The in-stock 3D molecules from the ZINC20 database or Mcule Purchasable molecules will be subjected to common filters after duplicates are removed and conformers will be generated.
We will apply our proprietary ECBS (Evolutionary chemical binding similarity) method (PMID: 31504818) for primary virtual screening of the curated database. Based on the likelihood that compounds may bind to related targets, ECBS evaluates chemical similarity. Conserved sequences in ligand binding sites can be found in evolutionarily related proteins. Therefore, when a chemical binds to a target, there is a probability that it may also bind to targets that are evolutionarily related.
The evolutionarily related chemical pairs (ERCPs) and unrelated pairs are distinguished using a binary classifier in the ECBS model, which is based on classification similarity-learning.
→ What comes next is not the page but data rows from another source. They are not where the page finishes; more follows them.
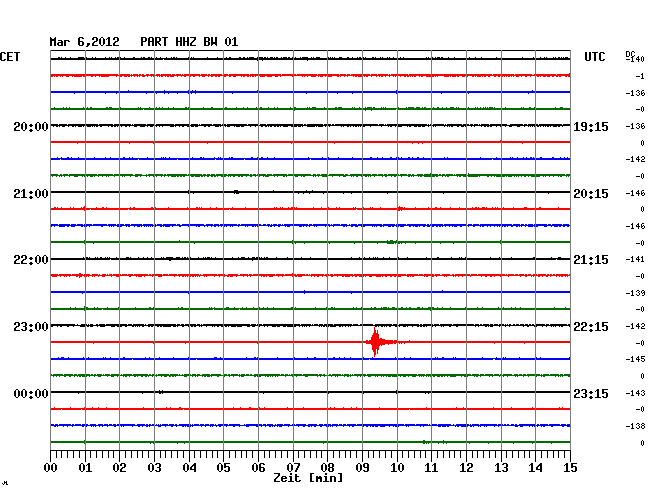Click the large red seismic event spike

[375, 342]
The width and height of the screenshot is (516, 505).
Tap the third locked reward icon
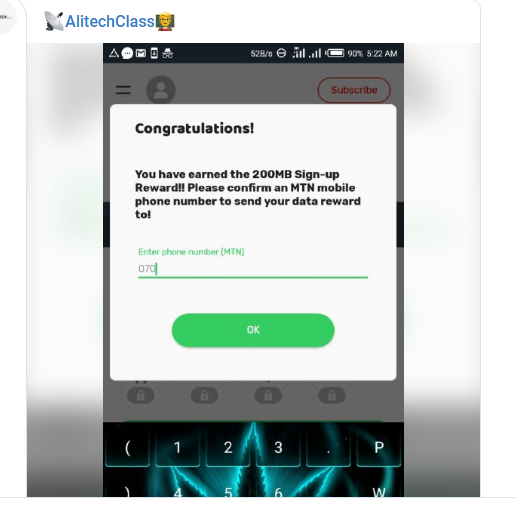268,395
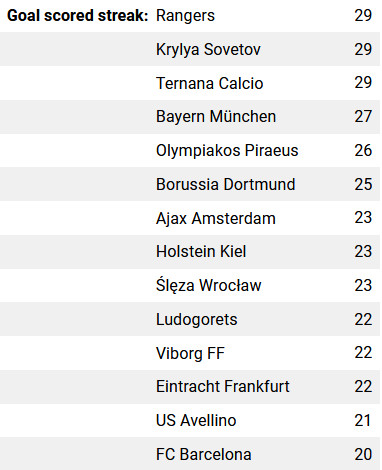Open the Ślęza Wrocław row
The image size is (382, 470).
(190, 286)
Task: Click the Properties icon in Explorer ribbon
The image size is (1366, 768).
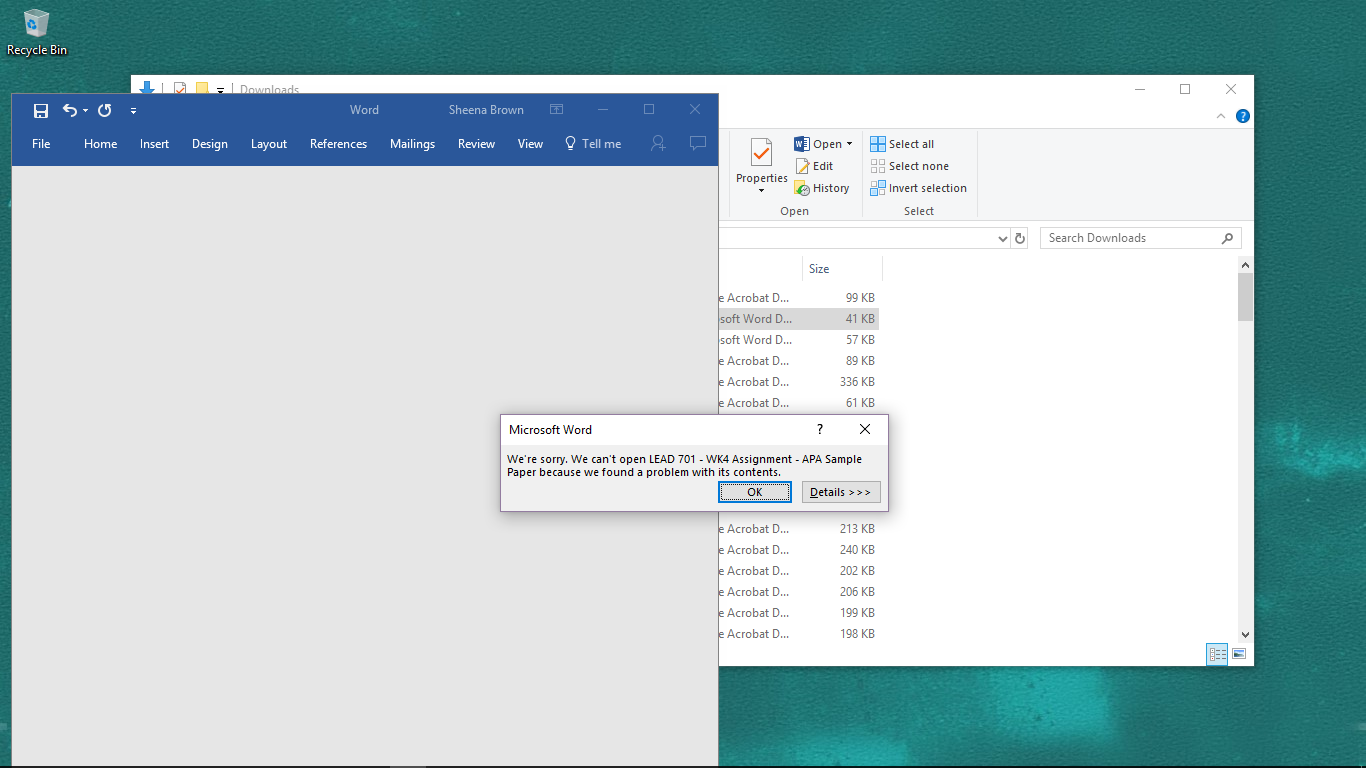Action: coord(762,160)
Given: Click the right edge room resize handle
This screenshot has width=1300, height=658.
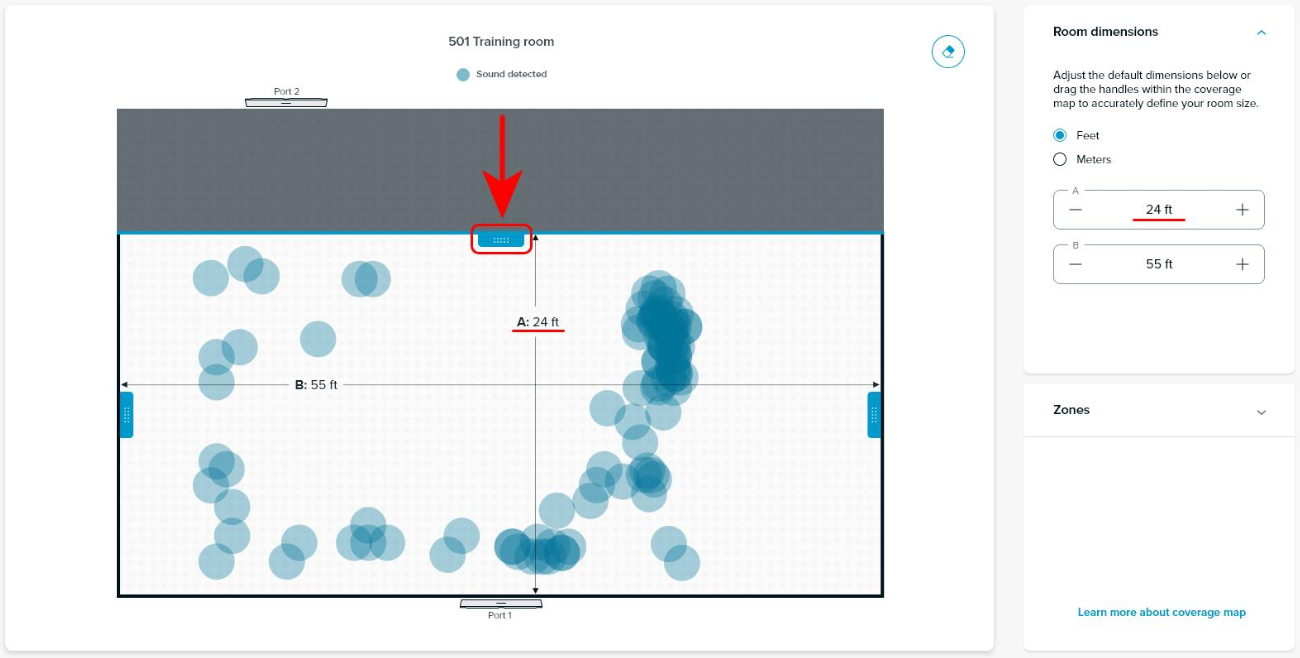Looking at the screenshot, I should pyautogui.click(x=874, y=415).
When the targets of the chemical pairs are the same or share an evolutionary annotation, the chemical pairs are said to be evolutionarily related. The TS-ensECBS model will be utilized for virtual screening (VS) among various ECBS models, because it will be specifically trained to detect chemical pairs binding to a predetermined VS target. The TS-ensECBS model only defines ERCPs from targets that are evolutionarily linked to VS targets, and it integrates multiple ECBS models based on different definitions of evolutionary information about the VS target to reflect a variety of evolutionary information. The TS-ensECBS model assigns each chemical a similarity score between 0 and 1, with a higher similarity representing a higher possibility of binding to the VS target. Our prior work contains the guiding concepts and comprehensive model construction process for the ECBS models (PMID: 31504818).
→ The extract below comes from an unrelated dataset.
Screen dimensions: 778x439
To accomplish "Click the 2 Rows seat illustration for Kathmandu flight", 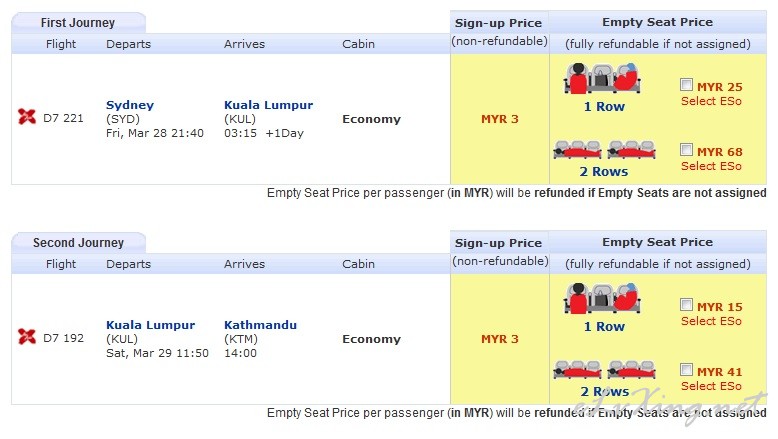I will point(604,370).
The highest TS-ensECBS scoring compounds will go through molecular docking with AutoDock VINA and AutoDock. The RNA binding chains from crystal structures in the IDs 7CXM, 5RLH, 5RLZ, 5RML, and 5RMM will be used for docking procedure. After molecules being chosen based on consensus scores from both docking methods, they will be subjected to clustering and finding most common substructure among them. In order to choose a binding pose for end-state binding free energy calculations, the docking poses of shortlisted compounds from both methods will be evaluated with scoring functions to assess protein-ligand interactions. For choosing the final chemicals for experimental validation, pairwise chemical similarity score, visual inspection and binding free energy scores will be considered.